_PARTES DEL EJERCICIO_
1 - Según el fragmento sobre el blog «Hacia una Iglesia sinodal», ¿cuántos seguidores tiene su página de Facebook?
2 - Escribe una continuación del fragmento sobre el blog «Hacia una Iglesia sinodal» que arranque después de su última frase.

_FRAGMENTO_
%%

Los resultados no han podido ser más satisfactorios, primero, en lo relativo a cifras:
- 34.000 vistas en Blog, a las que habría que añadir las lecturas de cada entrada de la que la web Iglesia en Aragón se ha hecho eco, en el apartado de Opinión “Hacia una Iglesia sinodal”.
- 152 suscriptores del Blog «Hacia una Iglesia sinodal. Observatorio sinodal desde Aragón».
- 510 seguidores de la página de Facebook «Hacia una Iglesia sinodal».
- 100 entradas publicadas y 15 páginas fijas, algunas de las cuales han superado ya las 2.600 vistas.
- Un amplio seguimiento en países como Estados Unidos, Argentina, México, Portugal, Colombia, Chile, Italia o Irlanda, por citar a los principales.
- Un envío semanal a Synod.va, página oficial de la Secretaría General del Sínodo.
- Finalmente, un elenco de 28 autores, a quienes agradecemos sinceramente sus valiosas aportaciones: Ángel Calvo Cortés, Ángel Lorente Lorente, Antonio Aguilera Sánchez, Antonio J. Nicolás Sánchez, Coordinadora de grupos synodos.blog, Cristina Inogés Sanz, Cristina Lorente Cebrián, David López Fombuena, Emilio Aznar Delcazo, Eva García Marquina, Fausto Franco Martínez, Fernando de Ana García, Francisco Sánchez Sánchez, Gema López-Menchero Mínguez, Grupo sinodal San Carlos, Isidoro Miguel García, José Alegre Aragüés, José Luis Febas Borra, José Ramón Colell Farré, José Ramón López Goni, Juanjo Hernández Sánchez, Mari Paz Díez Prieto, María Pilar Martíntez Barca, Paco Puértolas Bandrés, Pepe Santas Molina, Santiago Coello Martín, Susana Pérez Oliván, Synodos.blog, y Victoria Chía Azlor.

%%

[Datos recopilados]
%%

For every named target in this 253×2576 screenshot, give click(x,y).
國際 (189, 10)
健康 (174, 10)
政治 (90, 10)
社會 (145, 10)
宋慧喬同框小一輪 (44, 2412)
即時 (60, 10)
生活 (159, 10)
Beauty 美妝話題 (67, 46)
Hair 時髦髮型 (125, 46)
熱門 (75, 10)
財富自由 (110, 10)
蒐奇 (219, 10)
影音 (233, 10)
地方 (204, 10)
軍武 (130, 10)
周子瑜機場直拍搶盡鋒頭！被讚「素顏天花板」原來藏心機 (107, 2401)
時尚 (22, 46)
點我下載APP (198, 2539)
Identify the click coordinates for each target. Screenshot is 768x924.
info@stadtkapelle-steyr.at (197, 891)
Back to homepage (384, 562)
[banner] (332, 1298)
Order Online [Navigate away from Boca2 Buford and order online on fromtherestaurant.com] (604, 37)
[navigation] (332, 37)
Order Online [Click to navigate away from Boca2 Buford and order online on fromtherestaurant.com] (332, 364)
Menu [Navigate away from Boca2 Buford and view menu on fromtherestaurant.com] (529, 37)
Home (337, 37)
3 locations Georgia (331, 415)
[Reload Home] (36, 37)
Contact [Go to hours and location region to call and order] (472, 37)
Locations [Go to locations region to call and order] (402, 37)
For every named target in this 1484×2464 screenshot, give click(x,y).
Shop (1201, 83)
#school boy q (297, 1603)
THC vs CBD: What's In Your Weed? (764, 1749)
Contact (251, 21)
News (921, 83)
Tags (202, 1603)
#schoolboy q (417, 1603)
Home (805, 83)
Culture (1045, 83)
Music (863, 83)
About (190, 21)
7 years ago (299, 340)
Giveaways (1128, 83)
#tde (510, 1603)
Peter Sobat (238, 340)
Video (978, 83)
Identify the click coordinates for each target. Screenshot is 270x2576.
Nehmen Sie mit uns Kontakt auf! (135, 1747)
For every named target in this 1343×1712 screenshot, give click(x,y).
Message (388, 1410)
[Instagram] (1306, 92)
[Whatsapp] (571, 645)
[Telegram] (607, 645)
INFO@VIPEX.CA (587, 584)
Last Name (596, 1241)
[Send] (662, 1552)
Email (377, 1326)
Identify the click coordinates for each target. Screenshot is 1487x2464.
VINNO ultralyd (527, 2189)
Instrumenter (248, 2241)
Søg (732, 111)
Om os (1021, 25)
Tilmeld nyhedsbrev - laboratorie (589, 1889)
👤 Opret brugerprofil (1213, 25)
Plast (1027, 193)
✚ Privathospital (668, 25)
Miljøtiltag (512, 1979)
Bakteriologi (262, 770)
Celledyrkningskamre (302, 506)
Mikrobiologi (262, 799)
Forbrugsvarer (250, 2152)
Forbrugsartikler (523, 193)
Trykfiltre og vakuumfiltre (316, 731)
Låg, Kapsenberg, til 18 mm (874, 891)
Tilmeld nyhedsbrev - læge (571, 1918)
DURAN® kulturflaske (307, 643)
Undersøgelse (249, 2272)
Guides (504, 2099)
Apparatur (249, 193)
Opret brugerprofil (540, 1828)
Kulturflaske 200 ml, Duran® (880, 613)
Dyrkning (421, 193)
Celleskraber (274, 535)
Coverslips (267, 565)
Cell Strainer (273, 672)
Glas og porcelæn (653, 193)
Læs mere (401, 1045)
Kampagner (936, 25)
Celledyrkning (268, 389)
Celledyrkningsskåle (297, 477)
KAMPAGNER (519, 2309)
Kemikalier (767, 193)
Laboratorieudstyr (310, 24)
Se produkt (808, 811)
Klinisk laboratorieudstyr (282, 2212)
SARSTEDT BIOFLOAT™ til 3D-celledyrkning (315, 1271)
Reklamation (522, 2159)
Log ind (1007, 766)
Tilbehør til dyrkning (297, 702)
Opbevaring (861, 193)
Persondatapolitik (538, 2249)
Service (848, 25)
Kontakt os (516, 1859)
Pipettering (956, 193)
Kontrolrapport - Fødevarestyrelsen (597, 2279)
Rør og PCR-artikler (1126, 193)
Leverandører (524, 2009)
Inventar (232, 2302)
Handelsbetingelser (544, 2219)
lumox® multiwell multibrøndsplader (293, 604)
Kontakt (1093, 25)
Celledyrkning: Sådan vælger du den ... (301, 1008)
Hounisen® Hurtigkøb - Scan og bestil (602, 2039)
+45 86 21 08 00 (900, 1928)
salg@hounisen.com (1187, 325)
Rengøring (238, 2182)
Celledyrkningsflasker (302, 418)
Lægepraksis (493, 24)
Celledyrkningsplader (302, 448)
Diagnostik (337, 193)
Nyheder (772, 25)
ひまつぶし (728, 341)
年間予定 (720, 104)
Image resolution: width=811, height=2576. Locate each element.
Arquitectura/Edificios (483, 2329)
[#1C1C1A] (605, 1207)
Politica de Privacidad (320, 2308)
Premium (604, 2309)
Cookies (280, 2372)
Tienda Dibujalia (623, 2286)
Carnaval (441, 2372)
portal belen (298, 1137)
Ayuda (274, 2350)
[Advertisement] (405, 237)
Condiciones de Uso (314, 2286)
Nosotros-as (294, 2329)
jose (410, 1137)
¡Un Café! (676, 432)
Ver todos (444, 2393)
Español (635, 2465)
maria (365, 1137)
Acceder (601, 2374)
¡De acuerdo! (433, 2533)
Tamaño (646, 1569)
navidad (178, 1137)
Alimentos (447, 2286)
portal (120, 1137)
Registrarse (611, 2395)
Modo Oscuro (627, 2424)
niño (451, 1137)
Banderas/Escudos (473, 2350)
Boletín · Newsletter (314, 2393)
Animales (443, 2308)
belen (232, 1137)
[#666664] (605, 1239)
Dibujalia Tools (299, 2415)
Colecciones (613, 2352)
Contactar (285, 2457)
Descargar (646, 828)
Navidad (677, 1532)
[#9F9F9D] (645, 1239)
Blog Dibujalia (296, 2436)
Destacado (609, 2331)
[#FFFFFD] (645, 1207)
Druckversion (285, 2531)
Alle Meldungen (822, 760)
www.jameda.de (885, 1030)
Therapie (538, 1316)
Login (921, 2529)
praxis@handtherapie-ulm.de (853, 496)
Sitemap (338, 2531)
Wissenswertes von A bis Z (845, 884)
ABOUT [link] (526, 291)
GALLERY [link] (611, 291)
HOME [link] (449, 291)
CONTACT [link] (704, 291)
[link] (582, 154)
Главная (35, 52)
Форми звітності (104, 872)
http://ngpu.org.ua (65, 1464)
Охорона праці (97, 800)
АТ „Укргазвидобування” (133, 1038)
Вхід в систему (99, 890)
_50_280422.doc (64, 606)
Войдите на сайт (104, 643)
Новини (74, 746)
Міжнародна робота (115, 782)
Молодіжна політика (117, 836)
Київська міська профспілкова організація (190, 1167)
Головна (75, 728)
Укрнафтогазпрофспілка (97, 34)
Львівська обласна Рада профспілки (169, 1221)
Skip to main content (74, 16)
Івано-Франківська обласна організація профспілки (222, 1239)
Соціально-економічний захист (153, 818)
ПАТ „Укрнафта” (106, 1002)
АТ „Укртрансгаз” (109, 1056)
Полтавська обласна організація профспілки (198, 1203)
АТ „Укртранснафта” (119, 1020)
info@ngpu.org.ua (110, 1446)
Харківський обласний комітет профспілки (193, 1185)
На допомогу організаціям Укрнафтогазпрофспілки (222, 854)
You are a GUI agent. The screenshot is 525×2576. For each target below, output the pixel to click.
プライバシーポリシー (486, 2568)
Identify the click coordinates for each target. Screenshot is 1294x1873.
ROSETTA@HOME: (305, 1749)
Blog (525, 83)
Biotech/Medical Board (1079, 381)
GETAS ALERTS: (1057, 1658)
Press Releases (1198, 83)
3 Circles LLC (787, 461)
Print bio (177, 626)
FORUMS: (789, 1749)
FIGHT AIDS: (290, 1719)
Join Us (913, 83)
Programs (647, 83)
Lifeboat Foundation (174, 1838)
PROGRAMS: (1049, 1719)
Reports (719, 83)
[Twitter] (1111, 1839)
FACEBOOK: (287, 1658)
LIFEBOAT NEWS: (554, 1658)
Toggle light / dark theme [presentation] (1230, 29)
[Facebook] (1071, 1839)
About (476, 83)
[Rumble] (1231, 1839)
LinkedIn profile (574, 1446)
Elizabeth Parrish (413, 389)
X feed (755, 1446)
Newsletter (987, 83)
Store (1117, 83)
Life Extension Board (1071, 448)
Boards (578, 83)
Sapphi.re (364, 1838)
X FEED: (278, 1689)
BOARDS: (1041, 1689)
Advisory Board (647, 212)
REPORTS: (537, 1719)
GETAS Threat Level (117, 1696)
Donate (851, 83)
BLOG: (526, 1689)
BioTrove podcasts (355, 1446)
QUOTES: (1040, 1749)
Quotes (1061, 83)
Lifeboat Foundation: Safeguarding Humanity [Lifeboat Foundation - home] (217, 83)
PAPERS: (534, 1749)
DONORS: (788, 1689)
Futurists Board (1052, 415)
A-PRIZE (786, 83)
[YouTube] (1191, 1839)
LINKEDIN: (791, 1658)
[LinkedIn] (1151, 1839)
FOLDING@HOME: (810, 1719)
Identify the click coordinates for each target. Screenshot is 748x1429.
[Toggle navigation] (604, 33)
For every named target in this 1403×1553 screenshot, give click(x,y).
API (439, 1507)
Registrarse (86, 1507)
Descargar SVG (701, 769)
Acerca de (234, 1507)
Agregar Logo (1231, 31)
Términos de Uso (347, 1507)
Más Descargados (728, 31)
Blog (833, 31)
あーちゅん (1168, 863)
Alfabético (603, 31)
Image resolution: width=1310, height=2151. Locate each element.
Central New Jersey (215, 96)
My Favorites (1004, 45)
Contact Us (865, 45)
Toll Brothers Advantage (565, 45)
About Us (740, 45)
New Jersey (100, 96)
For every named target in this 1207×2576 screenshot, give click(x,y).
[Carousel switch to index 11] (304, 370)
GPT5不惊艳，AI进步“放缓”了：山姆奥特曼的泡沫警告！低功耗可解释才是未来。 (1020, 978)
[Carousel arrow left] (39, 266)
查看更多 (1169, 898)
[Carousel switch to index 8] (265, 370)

%%

_RESPUESTAS POR TAREA_
1 - 510 seguidores.

2 -
Pero, lo más importante, es que con el interés y trabajo de muchos, hemos influido positivamente en la activación de los procesos sinodales diocesanos, en momentos en los que se ha dejado de practicar la consulta como la forma ordinaria de que todo el Pueblo de Dios intervenga en las decisiones sobre lo que hay que hacer en cada momento. Nuestra aportación ha tratado de ser constructiva, si bien la crítica también ha estado presente, como, por otra parte, no puede ser de otro modo en una Iglesia sinodal. Hemos puesto los contenidos y el sentido del Sínodo en la mente de muchos cristianos, especialmente a partir de la aprobación del Documento final el 26 de octubre de 2024. Y, lo más importante, hemos conectado con un sector de católicos que quieren a su Iglesia y, por eso mismo, sueñan en términos de renovación y reforma.
En las próximas semanas iremos publicando ya tan solo las aportaciones que faltan de los cuatro temas de trabajo que hemos llevado a cabo en los grupos de la Coordinadora: 1. Celebraciones litúrgicas y sinodalidad; 2. Los consejos pastorales: participar para decidir y caminar juntos; 3. Los presbíteros: actitudes, perfil sinodal y corresponsabilidad con otros miembros del Pueblo de Dios; 4. Misión y lugar de los laicos en una Iglesia sinodal. Para ver este material, hay que acceder a los enlaces que se encuentra justo bajo la imagen principal del Blog.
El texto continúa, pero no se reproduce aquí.